== RECORDS FOR THE EXERCISE

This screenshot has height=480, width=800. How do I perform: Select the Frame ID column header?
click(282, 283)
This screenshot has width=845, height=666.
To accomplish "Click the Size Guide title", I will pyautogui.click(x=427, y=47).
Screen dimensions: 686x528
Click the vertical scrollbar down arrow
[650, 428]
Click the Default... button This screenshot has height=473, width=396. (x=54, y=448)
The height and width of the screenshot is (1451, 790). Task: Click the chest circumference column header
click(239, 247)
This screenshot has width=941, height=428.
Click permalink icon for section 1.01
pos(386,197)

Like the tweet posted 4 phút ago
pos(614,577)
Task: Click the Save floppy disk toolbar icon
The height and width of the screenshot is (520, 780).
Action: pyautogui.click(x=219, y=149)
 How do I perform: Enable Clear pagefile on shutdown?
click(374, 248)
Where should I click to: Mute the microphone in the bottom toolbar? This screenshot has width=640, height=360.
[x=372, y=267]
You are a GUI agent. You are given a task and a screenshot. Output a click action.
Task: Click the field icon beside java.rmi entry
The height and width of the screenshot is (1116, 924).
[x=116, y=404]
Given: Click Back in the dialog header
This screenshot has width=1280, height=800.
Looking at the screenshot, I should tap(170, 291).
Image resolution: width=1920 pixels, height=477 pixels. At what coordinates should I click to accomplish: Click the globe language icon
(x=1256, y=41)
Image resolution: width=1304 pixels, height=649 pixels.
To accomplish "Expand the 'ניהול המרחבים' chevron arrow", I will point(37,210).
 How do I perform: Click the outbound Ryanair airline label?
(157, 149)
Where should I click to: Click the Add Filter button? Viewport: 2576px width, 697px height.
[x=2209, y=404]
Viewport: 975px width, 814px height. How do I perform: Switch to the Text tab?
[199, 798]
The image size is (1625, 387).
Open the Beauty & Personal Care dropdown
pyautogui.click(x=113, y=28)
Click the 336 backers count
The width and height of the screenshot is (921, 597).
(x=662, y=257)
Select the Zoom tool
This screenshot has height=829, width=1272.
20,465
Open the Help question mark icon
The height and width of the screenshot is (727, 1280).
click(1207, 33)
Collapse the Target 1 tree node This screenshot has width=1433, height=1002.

====

The reply should consist of the records, reproduced exactly.

This screenshot has height=480, width=800. How do I perform: Select the Frame ID column header?
click(282, 283)
This screenshot has width=845, height=666.
To accomplish "Click the Size Guide title", I will pyautogui.click(x=427, y=47).
Screen dimensions: 686x528
Click the vertical scrollbar down arrow
[650, 428]
Click the Default... button This screenshot has height=473, width=396. (x=54, y=448)
The height and width of the screenshot is (1451, 790). Task: Click the chest circumference column header
click(239, 247)
This screenshot has width=941, height=428.
Click permalink icon for section 1.01
pos(386,197)

Like the tweet posted 4 phút ago
pos(614,577)
Task: Click the Save floppy disk toolbar icon
The height and width of the screenshot is (520, 780).
Action: pyautogui.click(x=219, y=149)
 How do I perform: Enable Clear pagefile on shutdown?
click(374, 248)
Where should I click to: Mute the microphone in the bottom toolbar? This screenshot has width=640, height=360.
[x=372, y=267]
You are a GUI agent. You are given a task and a screenshot. Output a click action.
Task: Click the field icon beside java.rmi entry
The height and width of the screenshot is (1116, 924).
[x=116, y=404]
Given: Click Back in the dialog header
This screenshot has width=1280, height=800.
Looking at the screenshot, I should tap(170, 291).
Image resolution: width=1920 pixels, height=477 pixels. At what coordinates should I click to accomplish: Click the globe language icon
(x=1256, y=41)
Image resolution: width=1304 pixels, height=649 pixels.
To accomplish "Expand the 'ניהול המרחבים' chevron arrow", I will point(37,210).
 How do I perform: Click the outbound Ryanair airline label?
(157, 149)
Where should I click to: Click the Add Filter button? Viewport: 2576px width, 697px height.
[x=2209, y=404]
Viewport: 975px width, 814px height. How do I perform: Switch to the Text tab?
[199, 798]
The image size is (1625, 387).
Open the Beauty & Personal Care dropdown
pyautogui.click(x=113, y=28)
Click the 336 backers count
The width and height of the screenshot is (921, 597).
(x=662, y=257)
Select the Zoom tool
This screenshot has height=829, width=1272.
20,465
Open the Help question mark icon
The height and width of the screenshot is (727, 1280).
click(1207, 33)
Collapse the Target 1 tree node This screenshot has width=1433, height=1002.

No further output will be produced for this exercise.